No cabe duda que rutas como la de crear gobiernos abiertos que fomentan la participación ciudadana nos ofrecen el mejor camino para alcanzar su logro. Pero cuando hablamos de gobiernos abiertos que podemos interpretar, sencillo también es imaginarlo como una puerta que deja entrar en ella a todas las personas con las mismas condiciones y sobre todo valorando su participación desde el escenario que sea presentada, una puerta abierta también para las mujeres que en este caso se convierten en actores claves para promover y mantener la Seguridad Alimentaria y Nutricional en las comunidades a las cuales representan, pero también una puerta abierta para devolver por medio de la transparencia y la equidad una respuesta justa a una población que confió en sus gobernantes.

 

La participación ciudadana debe ser fomentada y valorada en su máxima expresión. Para nadie es un secreto que las mujeres por muchas décadas han sido las encargadas del cuidado del hogar y con ello han ganado ventaja, la mujer es quien ha administrado los recursos tanto financieros como naturales dentro del hogar, además de ejercer funciones de maestra al enseñar a los integrantes de la familia las formas adecuadas de desarrollar una buena dieta, al continuar en casa el aprendizaje de todo aquello que tan solo inició en la escuela etc. Además se convierte en cuidadora de la salud al desarrollar procedimientos tan cotidianos como el adecuado manejo de los productos alimenticios desde su adquisición hasta la elaboración y procesamiento de los mismos, estas son algunas de las características propias de la mujer que nos hacen pensar que son necesarias en el cumplimento de todas las metas. No en vano la Organización Internacional del Trabajo (OIT) considera que la mujer debe tener igualitarias oportunidades en comparación a los hombres, ya que existe una brecha de género como una forma injustificada de desigualdad, pero si esto mejora, los cambios que se lograrían en la economía global son muy significativos. Este criterio nuevamente valora la importancia de la mujer dentro del loable trabajo de mejorar la Seguridad Alimentaria y Nutricional en nuestro país.
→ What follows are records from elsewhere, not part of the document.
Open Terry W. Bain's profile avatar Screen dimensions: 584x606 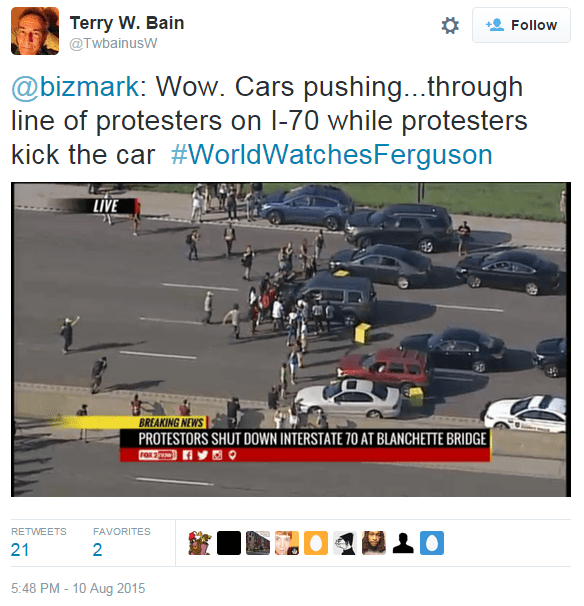pos(35,31)
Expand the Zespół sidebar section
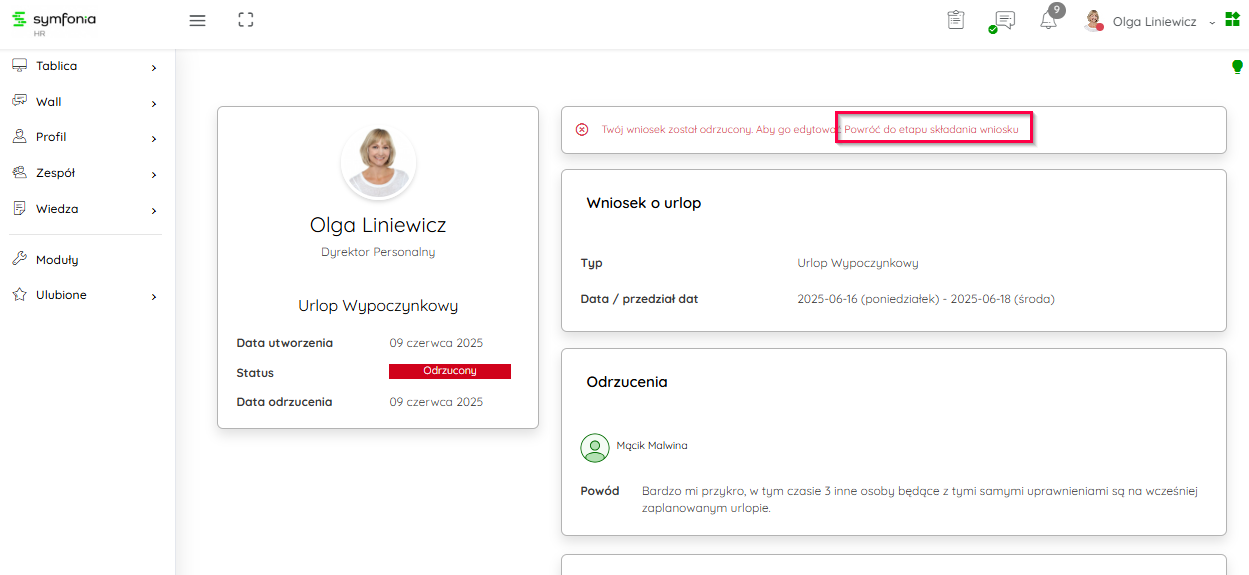This screenshot has width=1249, height=575. (x=85, y=173)
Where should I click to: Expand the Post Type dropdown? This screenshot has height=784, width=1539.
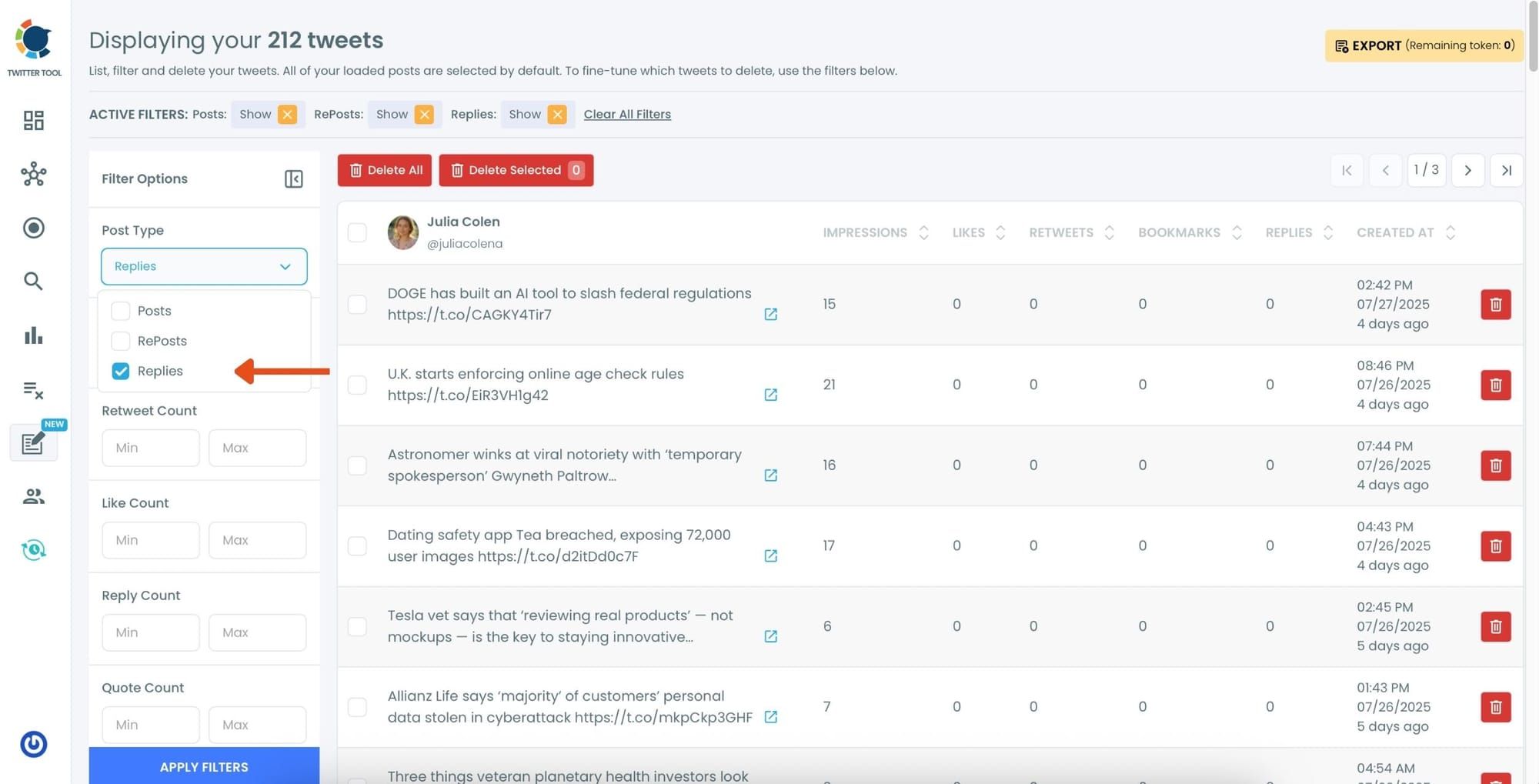point(204,266)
Otro aspecto importante a considerar es que existe una pirámide de actores gubernamentales de tres escalones, cuya importancia en el tema de Seguridad Alimentaria y nutricional es similar, en la cúspide se encuentra el gobierno nacional encargado de velar por la Seguridad Alimentaria y Nutricional de sus habitantes, en el segundo escalón encontramos a los entes o coordinadores departamentales encargados de desarrollar todos los planes desarrollados en función de ello y como base fuerte de esa pirámide nos encontramos los gobiernos locales quienes contamos con tres características fundamentales en el éxito de todos los planes a ejecutar:

  1. Contamos con el conocimiento real y total de nuestras jurisdicciones.
  2. Contamos con una estructura organizacional que nos permiten acoplar a la implementación de acciones a desarrollar,
  3. Contamos con la aprobación y confianza de la ciudadanía que permitirá un mejor apego y cumplimiento de las metas trazadas.

 

En síntesis, creo que valdría la pena considerar el papel tan importante que juegan los gobiernos locales en la creación de gobiernos abiertos donde la participación ciudadana sea totalmente incluyente,sometiendo a peso el valor de la participación de la mujer, considerando que cuenta con el conocimiento, estrategias y manejo de sus hogares influyendo positivamente en mantener una adecuada Seguridad Alimentaria y Nutricional, evidenciada con la finalización del hambre y remarcada con la disminución significativa de nuestros índices de desnutrición en cualquiera de sus manifestaciones.